Depuis un moment Chee tenait la lettre de Mary Landon dans sa main gauche, la pliant et la repliant entre ses doigts. Il la laissa tomber dans la corbeille réservée au courrier en partance qui se trouvait posée sur la petite pochette contenant son billet aller et retour pour Milwaukee par la Continental Airlines. Il se dit qu'il pourrait se rendre à Washington, aller faire un saut au J. Edgar Hoover Building à Washington. Voir de quoi il avait l'air. Discuter avec deux ou trois personnes qu'il connaissait et qui étaient là-bas. Voir quelle impression ça ferait de travailler pour l'Agence.

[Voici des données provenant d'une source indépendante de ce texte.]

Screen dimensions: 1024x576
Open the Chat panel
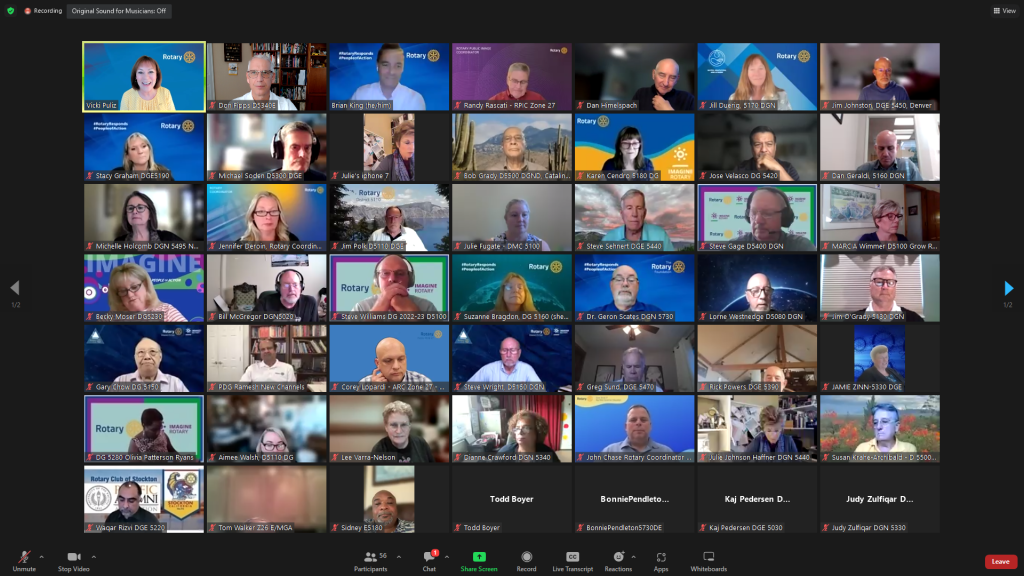(429, 560)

- Tu sais quoi ? dit-il. De toute façon je viens à Washington. Dans un jour ou deux. J'ai des choses à faire au siège du FBI. Je te dirai quand exactement et tu arranges tout pour que je parle à Highhawk. Et à Gomez aussi, si tu peux. Enfin, si tu veux savoir ce que je pense de ça.
- Absolument. Un long silence.
- Merci, Jim.
- Je serai content de te revoir, dit-il. Et je veux faire la connaissance de ton petit ami, l'avocat riche et célèbre.
Au moins ce serait mieux que de passer deux semaines à traîner autour de sa maison mobile. Et il avait détecté quelque chose dans la voix de Janet Pète qu'il n'y avait jamais entendu. Elle donnait l'impression d'avoir peur.